Turning Flat Images Into 3D Scenes

If Elon says it, it must be true. Autonomous vehicles don’t need no steenkin’ lidar sensors. We can do it all with cameras. A nice idea, but converting camera images into useful data in real time is tricky. Very tricky.

Cameras are stupid, mostly because they operate independent of one another. They have no spatial awareness, no concept of depth, and no idea of what’s important or what’s trivial. As mammals, we have two eyes pointed more or less in the same direction to give us stereoscopic vision. Our brains analyze parallax angles — the slight differences between those two images — to derive depth information. Birds and dolphins and other creatures with eyes on opposite sides of their head can’t do that. Neither can most camera systems.

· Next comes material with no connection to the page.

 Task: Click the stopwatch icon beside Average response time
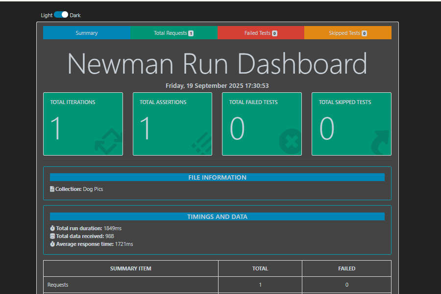pyautogui.click(x=52, y=244)
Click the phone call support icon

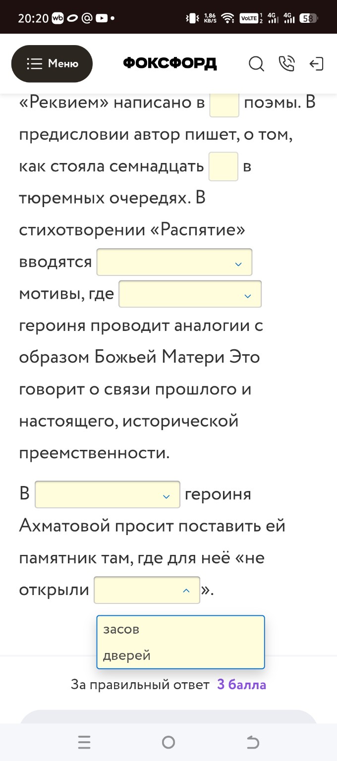click(x=287, y=64)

To make up for their unfortunate evolutionary shortcomings, cameras typically employ some unrelated sense to divine distance. Most use a time-of-flight (ToF) sensor, often an infrared LED paired with a receiver, to bounce an invisible signal off the subject(s) while measuring the time it takes for that light to come back. ToF sensors are also a frequent cause of the creepy “red eye” effect when they illuminate someone’s retina.

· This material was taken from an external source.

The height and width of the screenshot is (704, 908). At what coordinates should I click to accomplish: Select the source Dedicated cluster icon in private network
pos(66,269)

Apple characteristically took a different approach, using “structured light” to project a grid of invisible dots onto subjects. Either way, you’re augmenting the camera(s) with additional sensors to infer distance. The cameras themselves can’t figure that out.

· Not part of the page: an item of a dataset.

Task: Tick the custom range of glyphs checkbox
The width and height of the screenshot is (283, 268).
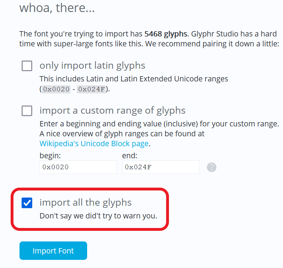Action: click(27, 111)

Except when they can. Tesla and others have no problem using cameras in pairs, just like mammals do, and inferring distance derived from stereoscopic vision. But that takes a lot of computing power, something that nobody likes but which autonomous vehicles can afford.

But what happens when you don’t have a 4000-pound enclosure and a kilowatt of electrical energy to expend on vision? What if you can’t afford a dozen nVidia GPUs and a small army of programmers to train them? What if you’re… a normal engineer with a budget, a deadline, and a problem?

This is where Eys3D thinks it has a solution. The small Taiwanese company recently got funding from ARM’s IoT Capital group and others to develop chips that extract 3D depth information from conventional 2D cameras and image sensors. Eys3D isn’t trying to replace exotic ADAS implementations, but is instead eyeing low-end industrial and robotic systems that need 3D vision on a budget.

Instead of feeding streaming video data to a high-end processor (or collection of processors) and programming them to extract the depth information, Eys3D does it all in hardware. Its hardwired chips accept two or more camera inputs and output a depth map and/or point cloud. It’s a preprocessor that “3D-ifies” video data, thus offloading the task from the host processor. The host can therefore be much simpler, cheaper, and easier to program. It can also bring 3D vision to existing systems that might have had only 2D vision before.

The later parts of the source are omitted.